- **Texto-base**
***

Durante as entrevistas, Mariana e Michelle usaram algumas vezes a palavra desejo. E na continuidade da conversa foi possível perceber que essa “elaboração de desejos” conversa com a palavra potência. Além da clara associação entre comida e satisfação de desejos, necessidades, vontades. O Maré de Sabores surgiu desse anseio e tem seu trabalho pautado nisso. Assim como Mariana Aleixo.

“Com o Maré de Sabores, trabalhar com gastronomia faz sentido pra minha vida. Eu me sinto totalmente conectada com a gastronomia. A gente criou outras formas de estar e ocupar esse setor, que é tão elitizado, e se tornou referência para as outras partes da cidade, como a Baixada e outras regiões da Zona Norte. Para mim, foi muito importante encontrar um lugar para esse meu desejo de acessar espaços que achava que não eram pra mim. E acho que isso acontece com outras pessoas também. Nosso trabalho atua diretamente na sensação de pertencimento”, pondera Mariana.

***

- **Tarefa proposta 1**
Extraia do texto sobre o Maré de Sabores o trecho que começa em "Durante as entrevistas, Mariana" e termina em "como Mariana Aleixo.".
- **Tarefa proposta 2**
Responda às perguntas com base no texto sobre o Maré de Sabores.
(a) Que palavra Mariana e Michelle usaram algumas vezes durante as entrevistas?
(b) Para quais partes da cidade, segundo Mariana, o Maré de Sabores se tornou referência?
(c) Sobre o que, de acordo com Mariana, o trabalho do grupo atua diretamente?
- **Tarefa proposta 3**
Indique se cada afirmação concorda com o texto sobre o Maré de Sabores. Justifique com as palavras do texto.
(a) Mariana considera elitizado o setor da gastronomia.
(b) Mariana diz sentir-se distante da gastronomia.
(c) O texto associa a comida à satisfação de desejos.

- **Dados fornecidos**
***

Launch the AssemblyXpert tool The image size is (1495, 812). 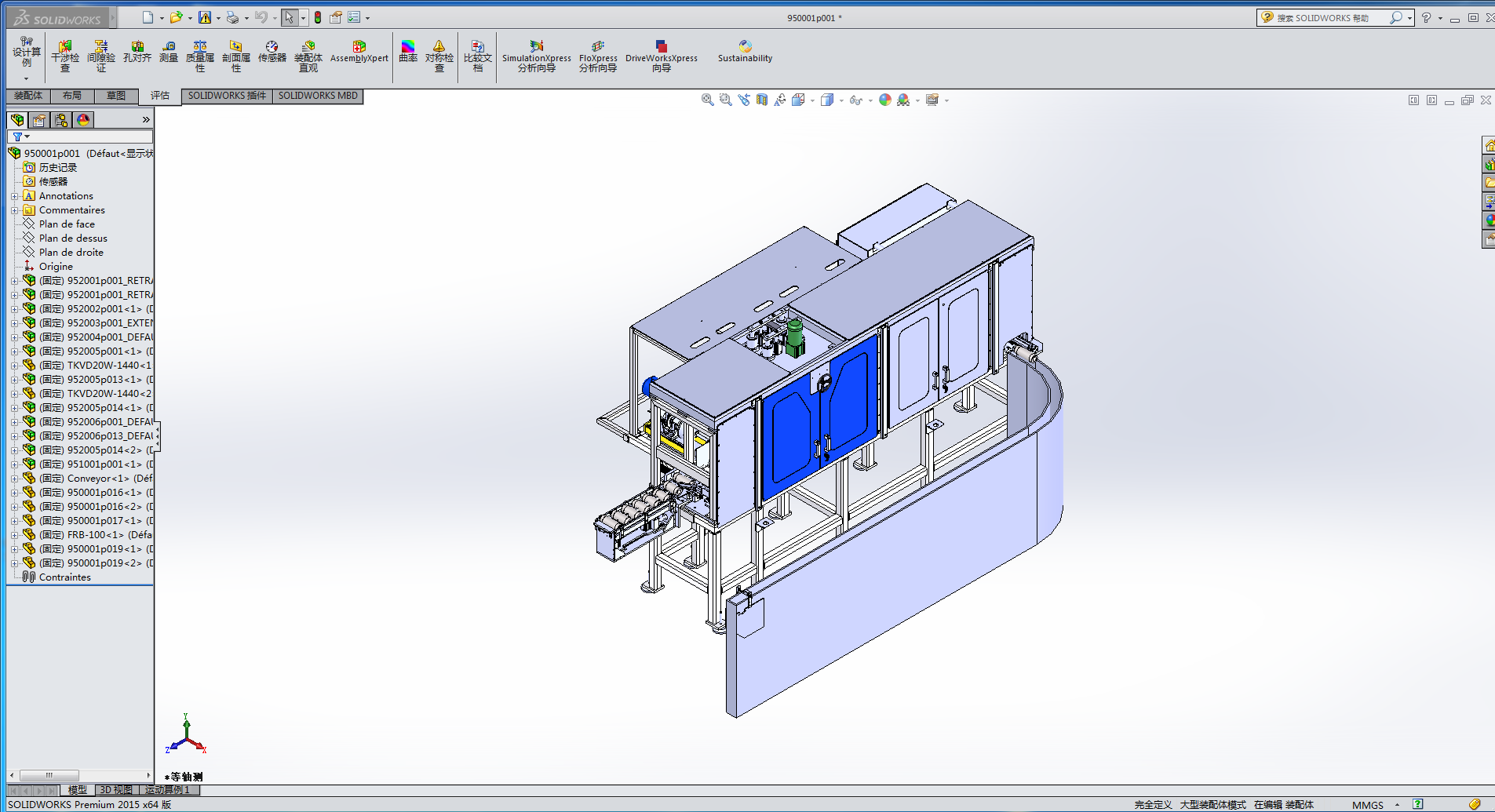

***

- **Resposta escrita 1**
Durante as entrevistas, Mariana e Michelle usaram algumas vezes a palavra desejo. E na continuidade da conversa foi possível perceber que essa “elaboração de desejos” conversa com a palavra potência. Além da clara associação entre comida e satisfação de desejos, necessidades, vontades. O Maré de Sabores surgiu desse anseio e tem seu trabalho pautado nisso. Assim como Mariana Aleixo.

- **Resposta escrita 2**
(a) A palavra desejo.
(b) A Baixada e outras regiões da Zona Norte.
(c) Sobre a sensação de pertencimento.

- **Resposta escrita 3**
(a) Sim: "esse setor, que é tão elitizado".
(b) Não: "Eu me sinto totalmente conectada com a gastronomia."
(c) Sim: "Além da clara associação entre comida e satisfação de desejos, necessidades, vontades."